Effects of trichlorfon and sodium dodecyl sulphate on antioxidant defense system and acetylcholinesterase of Tilapia nilotica in vitro

• Published in: Pesticide biochemistry and physiology Vol. 92; no. 3; pp. 107 - 113
• Main Authors: Feng, T., Li, Z.B., Guo, X.Q., Guo, J.P.
• Format: Journal Article
• Language: English
• Published: Amsterdam Elsevier Inc 01.11.2008; Elsevier
• Subjects: Acetylcholinesterase; Antioxidant; Biological and medical sciences; Sodium dodecyl sulphate; Tilapia nilotica; Trichlorfon; Sodium dodecyl sulphate; Antioxidant; Acetylcholinesterase; Tilapia nilotica; Trichlorfon; Edible fish; Insecticide; Enzyme; Pesticides; Esterases; Experimental study; In vitro; System; Carboxylic ester hydrolases; Vertebrata; Oreochromis niloticus; Pisces; Sodium sulfate; Hydrolases; Organophosphorus compounds
• ISSN: 0048-3575; 1095-9939
• DOI: 10.1016/j.pestbp.2007.10.002

The effects of organophosphorus insecticide trichlorfon, surfactant sodium dodecyl sulphate (SDS), and the mixture of trichlorfon and SDS on the antioxidant defense system and acetylcholinesterase (AChE) in Tilapia nilotica were assessed in vitro. Various concentrations of trichlorfon (0, 0.0001, 0.001, 0.01, 0.1 and 1 g/L) and SDS (0, 0.0625, 0.125, 0.25, 0.5, 1 g/L) were incubated with homogenate of liver and muscle, respectively, at 25 °C for 0, 30, 60 and 90 min. Two concentrations of mixture of trichlorfon and SDS (0.0001 g/L trichlorfon + 0.5 g/L SDS, 0.1 g/L trichlorfon + 0.5 g/L SDS) and 0.0001 g/L trichlorfon, 0.1 g/L trichlorfon, 0.5 g/L SDS and control, were incubated simultaneously with homogenate of liver and muscle, respectively, at 25 °C for 60 min.
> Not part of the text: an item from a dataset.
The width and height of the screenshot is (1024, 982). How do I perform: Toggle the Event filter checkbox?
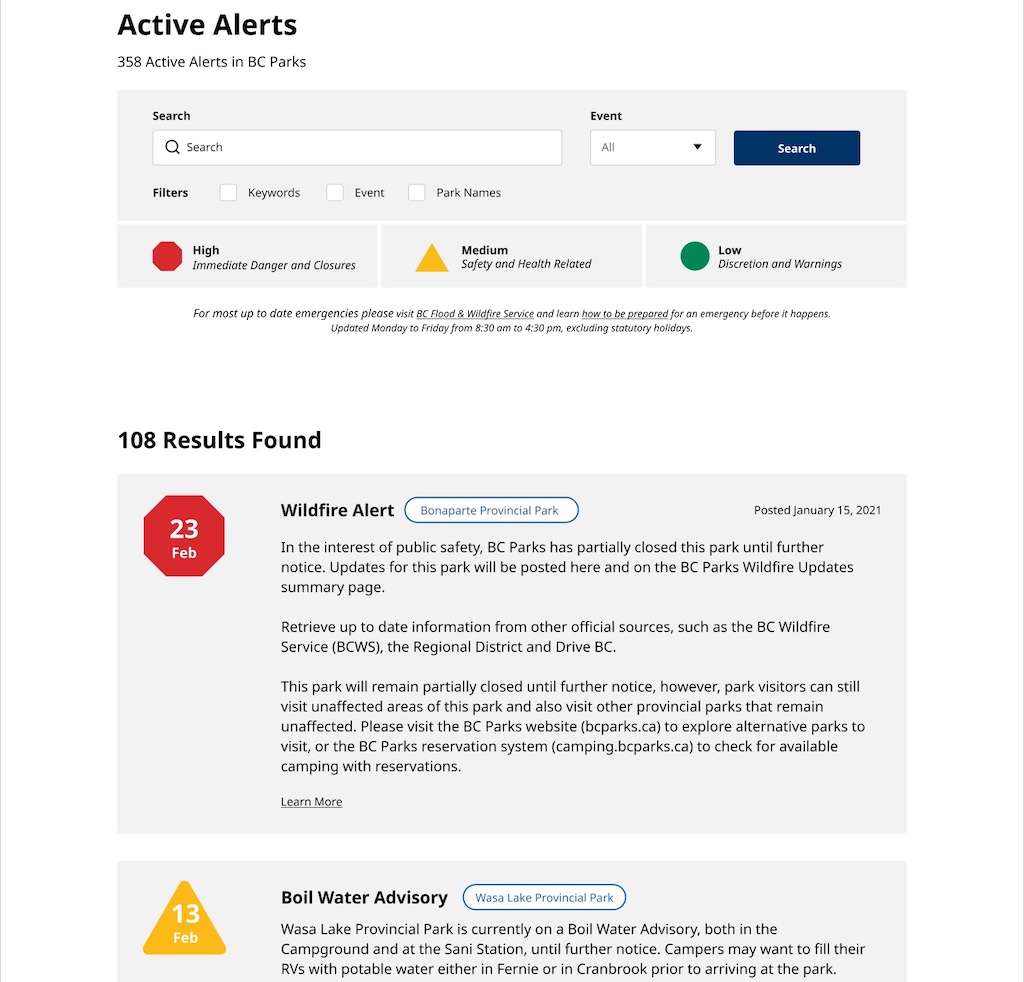point(335,193)
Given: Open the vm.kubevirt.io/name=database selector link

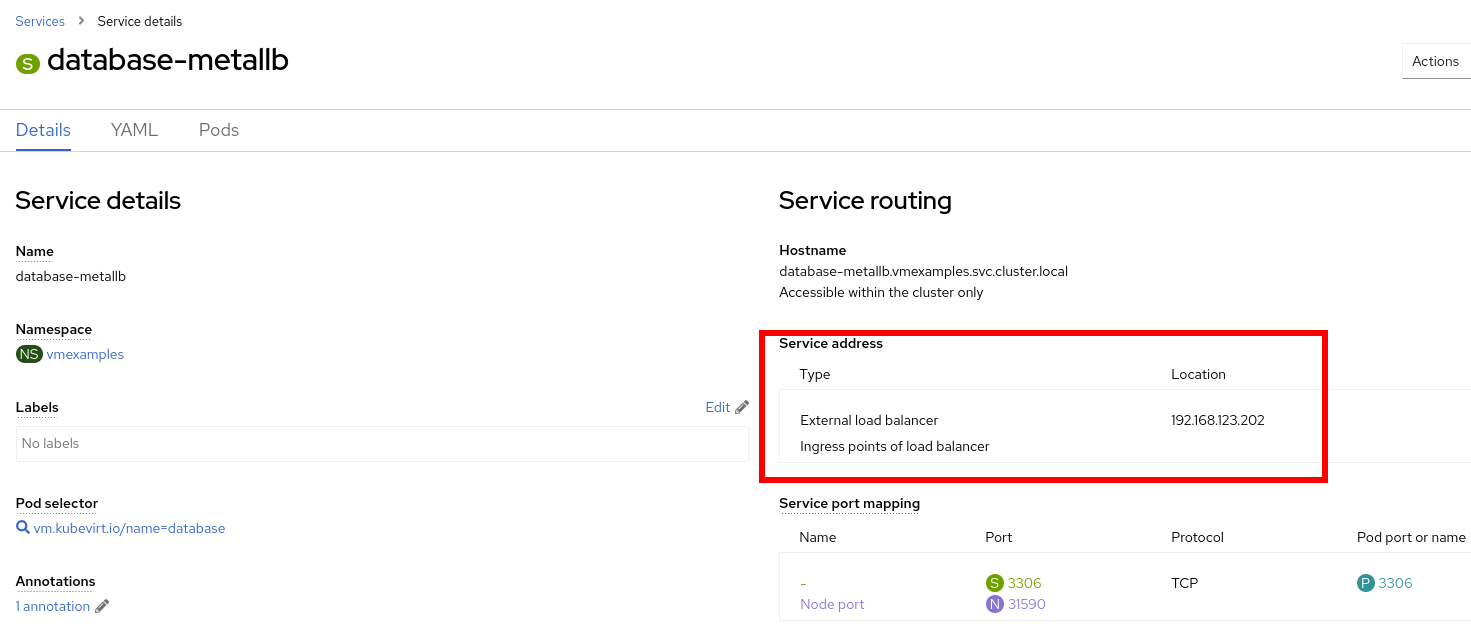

After incubation, the content of reduced-glutathione (GSH) and the activity of superoxide dismutase (SOD), catalase (CAT) and glutathione S-transferase (GST) in homogenate of liver were determined, and the activities of AChE in homogenate of muscle were also measured. Treatment with trichlorfon caused a significant concentration-dependent and time-related inhibition of AChE activity at all treatment concentrations and times since trichlorfon is a cholinesterase inhibitor. For the same trichlorfon treatment, an apparent decrease in GSH content was found in concentration of 0.01, 0.1, 1 g/L, whereas no significant alteration in antioxidant enzyme activity were found at all experiment concentrations and times, which might indicate that antioxidant enzymes have not involved in the metabolism of trichlorfon. The depletion of GSH might indicate that ROS could be involved in the toxic effects of trichlorfon. Exposure of SDS can inhibit activities of AChE, GST and CAT at concentrations of 0.5 and/or 1 g/L, which could be due to the denaturing process of SDS to the enzymes. For the mixture exposure of trichlorfon and SDS, the effect of the mixture of 0.0001 g/L trichlorfon and 0.5 g/L SDS on inhibition of AChE shows synergistic other than simple additive of trichlorfon and SDS. The combined effects of chemicals and detergents deserve to be particularly noted. It should be noted that the toxicity experiments were made in tissue homogenates instead of whole organisms. The responses against the toxic compounds will not be the same in both systems.